OpenAD: Open-World Autonomous Driving Benchmark for 3D Object Detection

Update

2024/11/26 - The online evaluation for OpenAD has been opened. Test your model on EvalAI-OpenAD-2D and EvalAI-OpenAD-3D!
2024/11/26 - We have released our paper on arXiv.
2024/9/10 - We have released OpenAD, which is currently in beta. We welcome your feedback and suggestions for using this benchmark.

Introduction

OpenAD is the first open-world 3D object detection benchmark for autonomous driving. We meticulously selected 2,000 scenes from 5 public datasets and annotated 6,597 3D corner cases for these scenes. Together with the original annotations of these scenes, there are 19,761 objects belonging to 206 different categories.

You can utilize OpenAD to evaluate your model's open-world capabilities, encompassing scene generalization, cross-vehicle-type adaptability, open-vocabulary proficiency, and corner case detection aptitude.

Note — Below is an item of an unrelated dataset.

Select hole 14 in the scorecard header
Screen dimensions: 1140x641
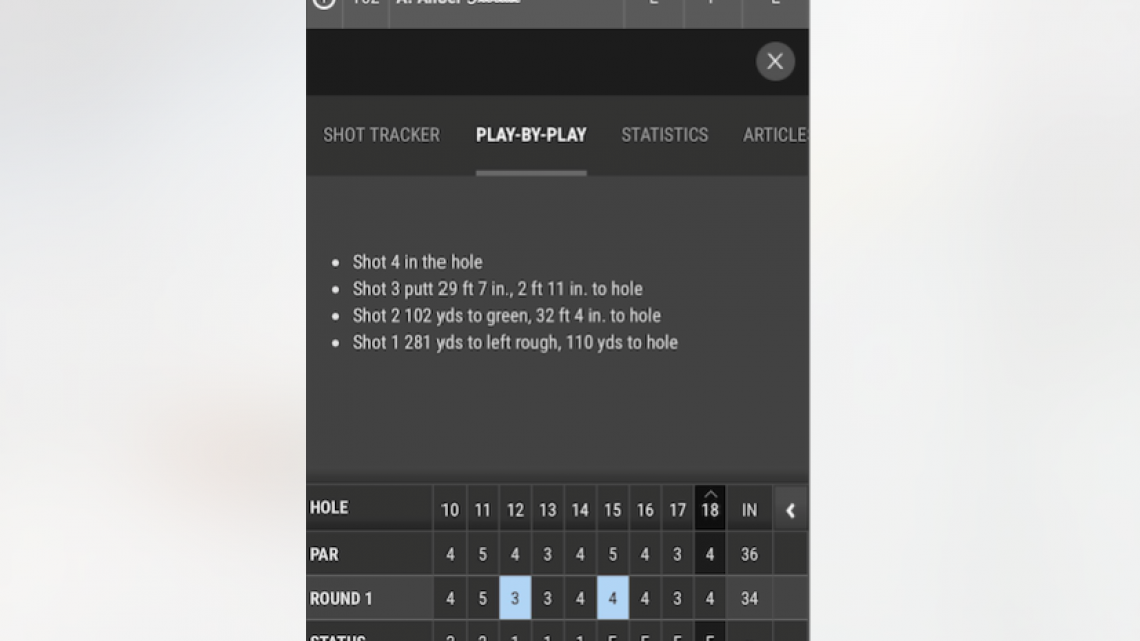click(580, 510)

You can use this toolkit to organize data, load data, and evaluate your model with simple commands.

Data Preparation

Creating a new Python virtual environment is recommended to prepare the complete OpenAD data.

Due to the use of terms of each dataset, we cannot provide downloads of the full data. You need to download the dataset nuScenes, Argoverse2, Kitti, ONCE and Waymo, download the newly added annotation and index file (OpenAD.zip) Google Drive or PKU Drive.
Install PyTorch and CLIP.
Install requirements and install this toolkit.

git clone git@github.com:VDIGPKU/OpenAD.git
cd OpenAD
pip install -r requirements_create.txt
python setup.py install

Create the complete OpenAD data

python -c "
from openad.create import create_openad; 
create_openad(av2_root='/path/to/argoverse2', 
    kitti_root='/path/to/kitti_for_detection', 
    nuscenes_root='/path/to/nuscenes',
    once_root='/path/to/once',
    waymo_root='/path/to/waymo',
    openad_zip='/path/to/openad.zip',
    openad_root='/path/to/save/openad'
)"

If you encounter any difficulties in creating data, please raise an issue or email xiazhongyu@pku.edu.cn

Getting Started

Install OpenAD Toolkit

Install PyTorch and CLIP.
Install requirements and install this toolkit.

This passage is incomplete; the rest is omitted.